Last edited: December 14, 2003


ACLU Appears Before Kansas Appeals Court on Behalf of Youth Serving 15 Additional Years in Prison Because He is Gay

American Civil Liberties Union (ACLU), December 2, 2003
For Immediate Release
Contact: Chris Hampton, (212) 549-2673

TOPEKA, KS—Appearing before the Kansas Court of Appeals today, the American Civil Liberties Union urged the court to follow the U.S. Supreme Court’s recent gay rights case, Lawrence v. Texas, and reduce the sentence of a young man serving an additional 15 years in prison solely because he is gay. The case was sent back to the Kansas court for reconsideration by the Supreme Court immediately following its decision in Lawrence this past June.

“The Supreme Court made it very clear that you can no longer punish someone differently for being gay,” said Tamara Lange, a staff attorney with the ACLU’s Lesbian & Gay Rights Project. “Yet Matthew Limon continues to sit in jail because when he was a teenager he had consensual sex with another male rather than a female. It is time for the Kansas ‘Romeo and Juliet’ law to be applied to Romeos and Romeos as well.” Matthew Limon is appealing a 206-month prison sentence he received shortly after turning 18 because while he was a resident at a private school for developmentally disabled youth he performed consensual oral sex on another teenager. Limon would have served a maximum of 15 months in jail under the Kansas law had the other teenager been female. But because the “Romeo and Juliet” law applies only to heterosexuals, Limon was convicted under the much harsher state sodomy law. Under the Kansas law, consensual sex between two teens is a lesser crime if the younger teenager is 14 to 16 years old, if the older teenager is under 19, if the age difference is less than four years, if there are no third parties involved, and if the two teenagers “are members of the opposite sex.” According to the ACLU, the Kansas “Romeo and Juliet” law is similar to the Texas law the U.S. Supreme Court struck down in June in its historic decision in Lawrence v. Texas because the Kansas law treats the sexual conduct of lesbian and gay people differently. The day after its decision in the Texas case, the U.S. Supreme Court vacated Limon’s conviction and instructed the Kansas Court of Appeals to give it further consideration in light of its ruling on sexual intimacy in Lawrence. Kansas Attorney General Phill Kline has chosen to vigorously defend the law in the press and in court. In his brief, Kline makes several outrageous arguments, among them that the state should be able to punish gay teenagers more harshly under the “Romeo and Juliet” law because doing so would encourage heterosexual teenagers to marry. Kline also asserts that the discrimination is constitutional because it encourages unmarried teens to get pregnant. In statements to the press, Kline has said that changing the law would lead to bestiality and the destruction of marriage.

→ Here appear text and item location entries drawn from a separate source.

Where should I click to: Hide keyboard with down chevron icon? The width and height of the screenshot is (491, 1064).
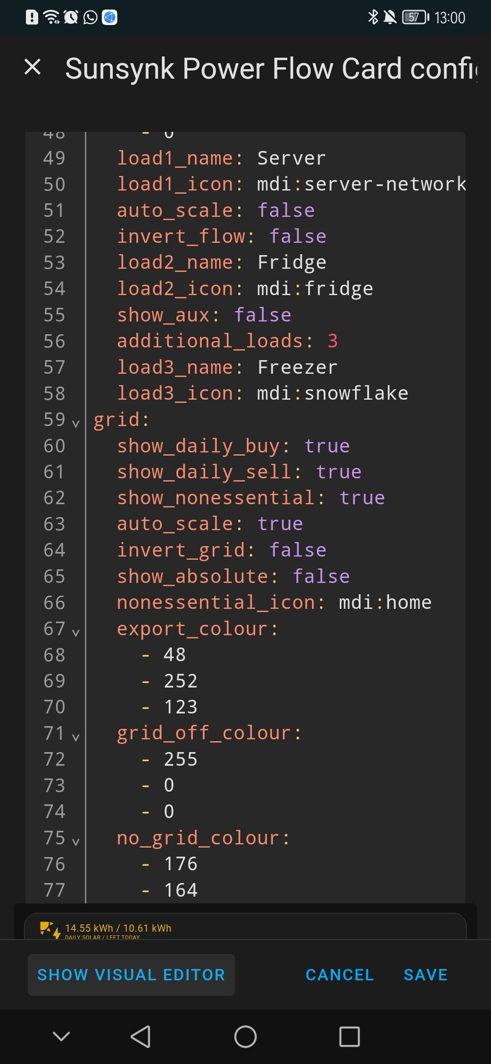[x=61, y=1036]

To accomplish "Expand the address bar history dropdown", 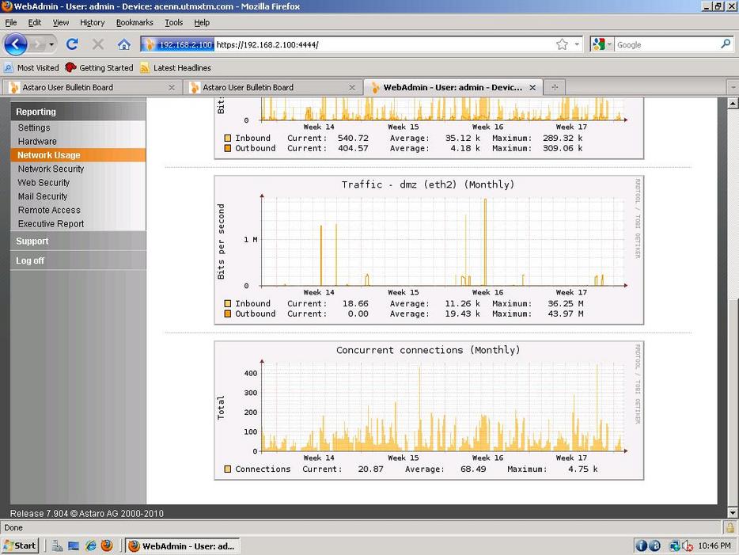I will pos(577,44).
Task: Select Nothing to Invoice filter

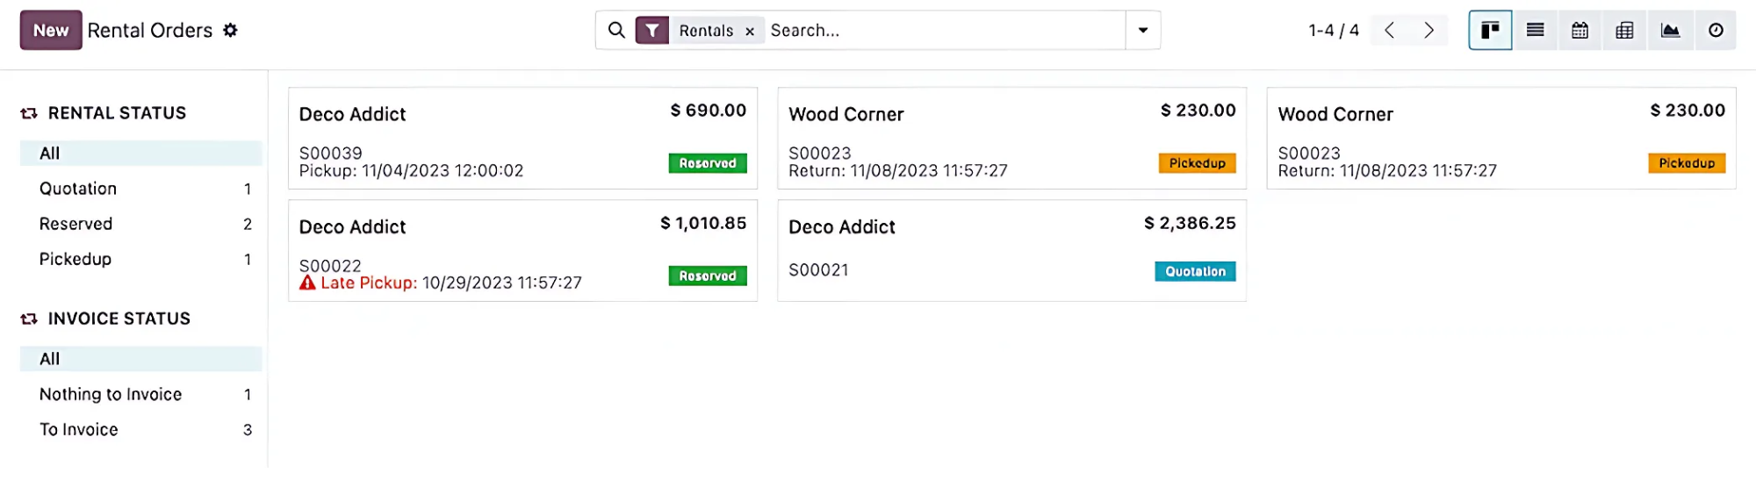Action: [111, 394]
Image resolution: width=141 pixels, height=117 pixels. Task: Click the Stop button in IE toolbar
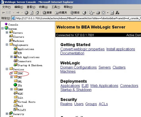(26, 13)

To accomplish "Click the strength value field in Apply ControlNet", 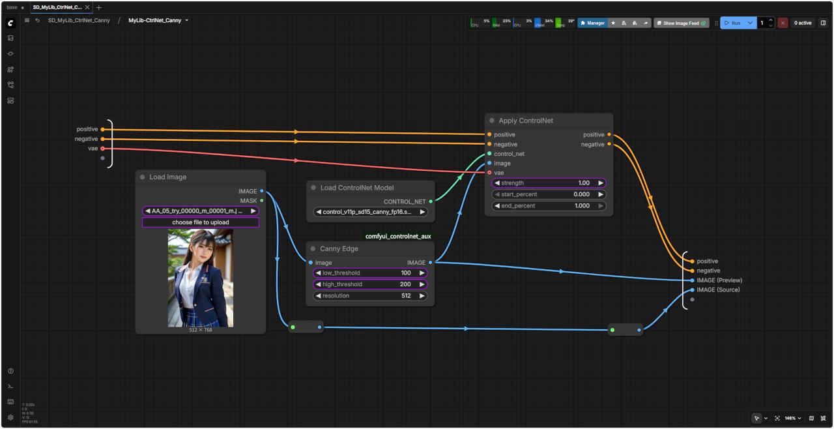I will coord(549,183).
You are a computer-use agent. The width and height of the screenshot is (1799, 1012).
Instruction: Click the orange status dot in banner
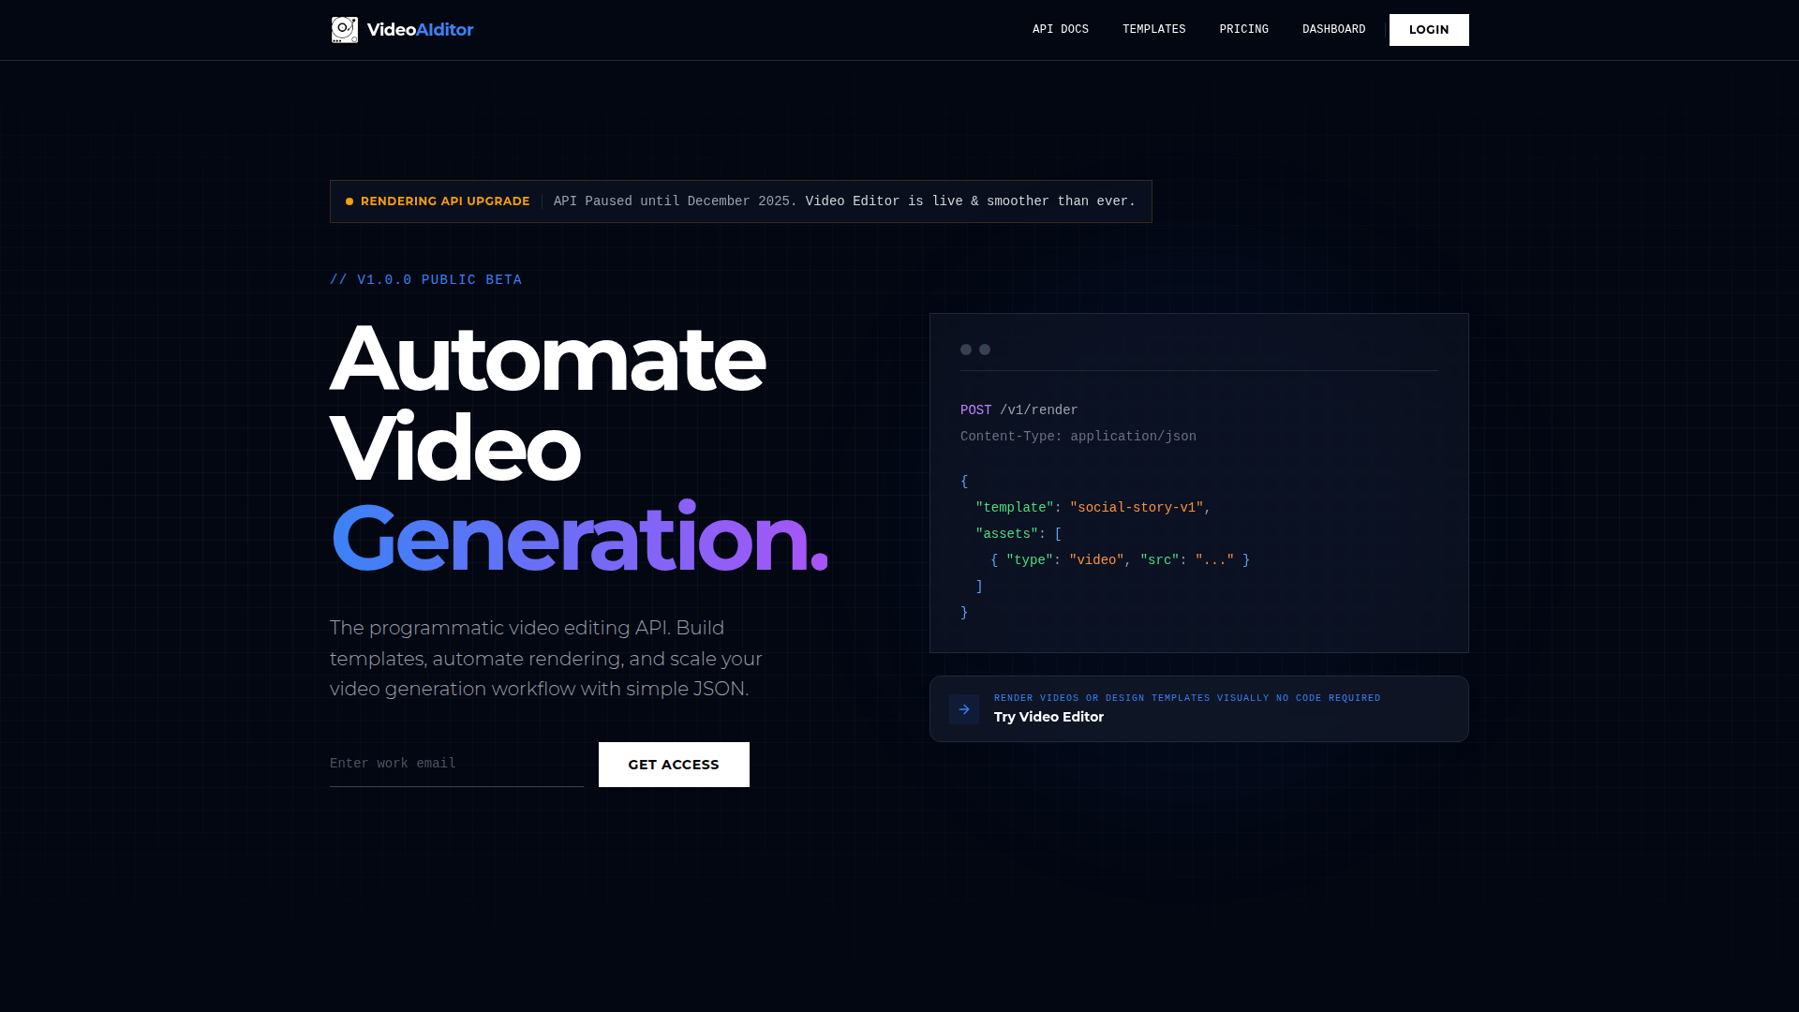click(x=349, y=201)
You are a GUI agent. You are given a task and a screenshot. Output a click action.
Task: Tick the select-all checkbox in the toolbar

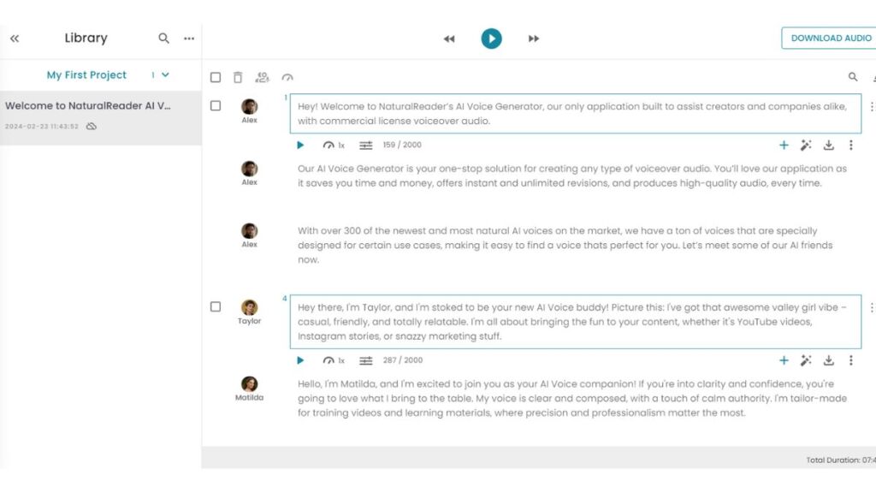click(x=216, y=77)
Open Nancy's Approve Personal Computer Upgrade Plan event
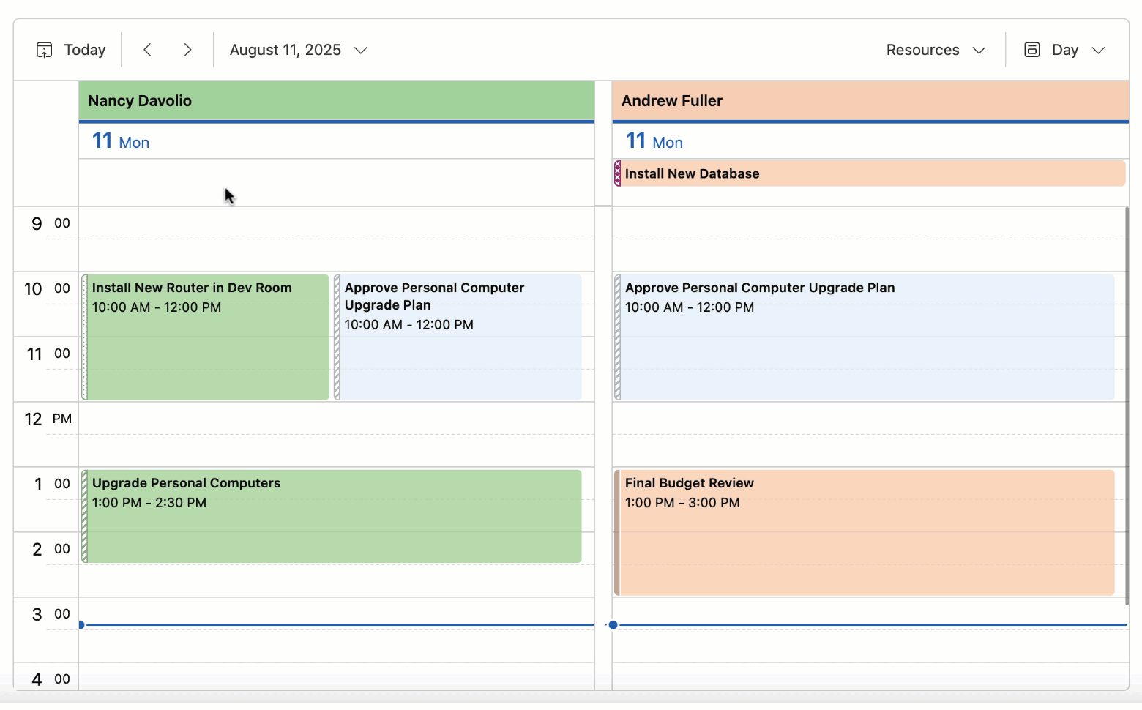1142x710 pixels. (x=461, y=337)
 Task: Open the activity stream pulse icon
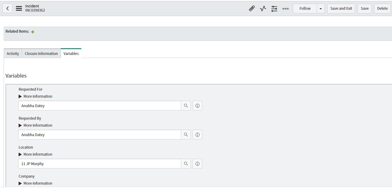[263, 9]
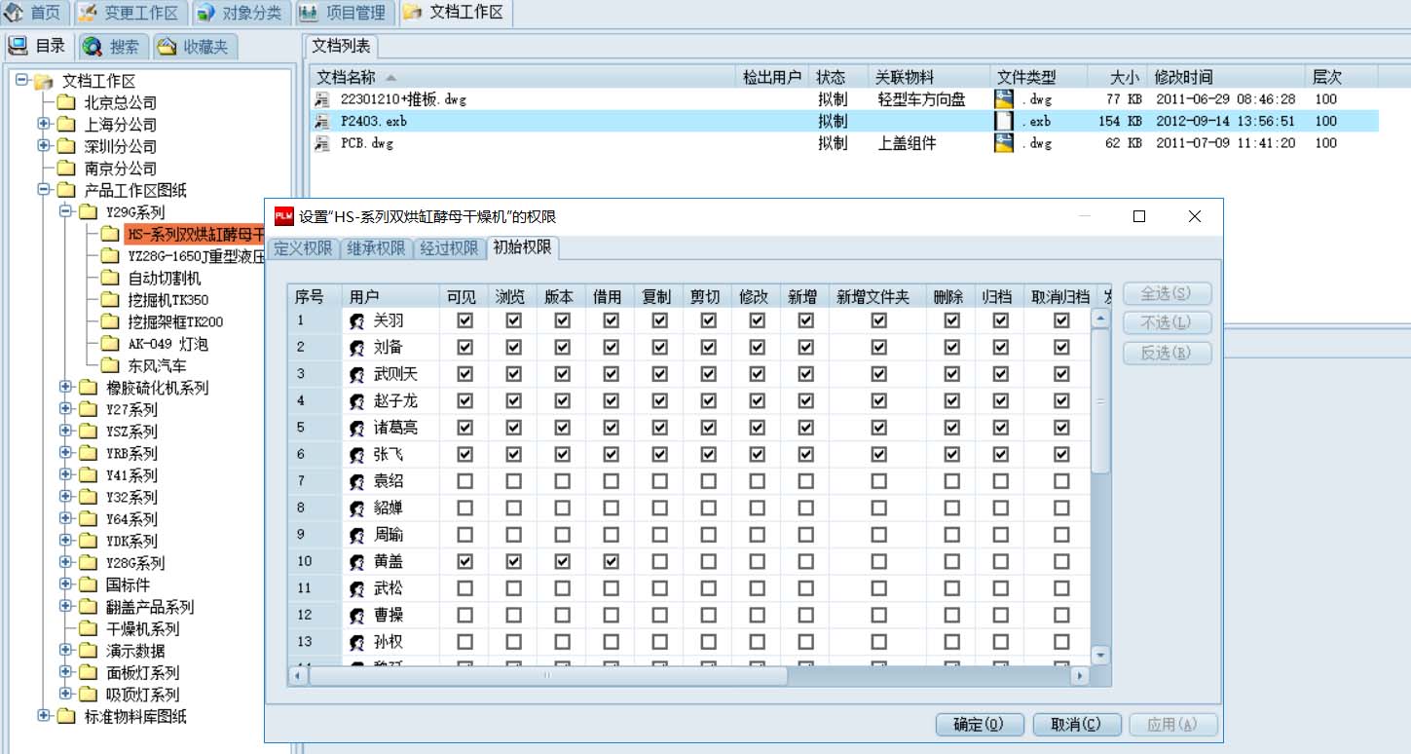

“Contrary to Attorney General Phill Kline’s many efforts to confuse the real issues behind this case, we’re not saying the state shouldn’t protect teens or punish those who break the law. We are only asking that the state treat gay teens the same as it does straight teens,” said Dick Kurtenbach, Executive Director of the ACLU of Kansas and Western Missouri. “Matthew Limon isn’t asking for a get-out-of-jail free card—he’s saying he should have been convicted and punished—under the Romeo and Juliet law.”